_TASK OBJECTIVE_
The records follow. Give them all back exactly.

_PROVIDED INFORMATION_
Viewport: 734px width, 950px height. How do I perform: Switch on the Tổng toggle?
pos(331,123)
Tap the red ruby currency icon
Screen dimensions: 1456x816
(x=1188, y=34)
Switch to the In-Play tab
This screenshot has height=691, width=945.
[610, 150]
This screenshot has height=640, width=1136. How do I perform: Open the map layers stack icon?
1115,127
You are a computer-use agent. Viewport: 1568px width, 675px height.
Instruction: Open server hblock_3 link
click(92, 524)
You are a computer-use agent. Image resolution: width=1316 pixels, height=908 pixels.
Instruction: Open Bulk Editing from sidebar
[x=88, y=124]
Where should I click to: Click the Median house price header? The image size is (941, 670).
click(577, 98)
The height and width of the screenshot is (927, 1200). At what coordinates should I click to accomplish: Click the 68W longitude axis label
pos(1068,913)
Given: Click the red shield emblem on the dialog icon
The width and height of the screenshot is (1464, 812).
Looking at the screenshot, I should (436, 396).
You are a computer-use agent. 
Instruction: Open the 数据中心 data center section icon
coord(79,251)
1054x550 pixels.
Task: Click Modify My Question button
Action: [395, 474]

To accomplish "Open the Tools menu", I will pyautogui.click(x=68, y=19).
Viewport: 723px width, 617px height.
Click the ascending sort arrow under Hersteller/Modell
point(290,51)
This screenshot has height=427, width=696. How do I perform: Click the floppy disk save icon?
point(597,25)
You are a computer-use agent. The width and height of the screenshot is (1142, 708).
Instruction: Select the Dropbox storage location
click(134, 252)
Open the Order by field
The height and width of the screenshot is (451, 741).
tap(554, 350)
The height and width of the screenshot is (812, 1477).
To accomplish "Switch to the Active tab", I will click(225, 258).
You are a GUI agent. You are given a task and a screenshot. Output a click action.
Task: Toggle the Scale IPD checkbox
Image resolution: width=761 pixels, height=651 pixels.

_ANSWER SECTION_
Viewport: 734px width, 950px height. How do I perform: Switch on the Tổng toggle?
pos(331,123)
Tap the red ruby currency icon
Screen dimensions: 1456x816
(x=1188, y=34)
Switch to the In-Play tab
This screenshot has height=691, width=945.
[610, 150]
This screenshot has height=640, width=1136. How do I perform: Open the map layers stack icon?
1115,127
You are a computer-use agent. Viewport: 1568px width, 675px height.
Instruction: Open server hblock_3 link
click(92, 524)
You are a computer-use agent. Image resolution: width=1316 pixels, height=908 pixels.
Instruction: Open Bulk Editing from sidebar
[x=88, y=124]
Where should I click to: Click the Median house price header? The image size is (941, 670).
click(577, 98)
The height and width of the screenshot is (927, 1200). At what coordinates should I click to accomplish: Click the 68W longitude axis label
pos(1068,913)
Given: Click the red shield emblem on the dialog icon
The width and height of the screenshot is (1464, 812).
Looking at the screenshot, I should (436, 396).
You are a computer-use agent. 
Instruction: Open the 数据中心 data center section icon
coord(79,251)
1054x550 pixels.
Task: Click Modify My Question button
Action: [395, 474]

To accomplish "Open the Tools menu", I will pyautogui.click(x=68, y=19).
Viewport: 723px width, 617px height.
Click the ascending sort arrow under Hersteller/Modell
point(290,51)
This screenshot has height=427, width=696. How do I perform: Click the floppy disk save icon?
point(597,25)
You are a computer-use agent. The width and height of the screenshot is (1142, 708).
Instruction: Select the Dropbox storage location
click(134, 252)
Open the Order by field
The height and width of the screenshot is (451, 741).
tap(554, 350)
The height and width of the screenshot is (812, 1477).
To accomplish "Switch to the Active tab", I will click(225, 258).
You are a GUI agent. You are given a task and a screenshot. Output a click action.
Task: Toggle the Scale IPD checkbox
Image resolution: width=761 pixels, height=651 pixels.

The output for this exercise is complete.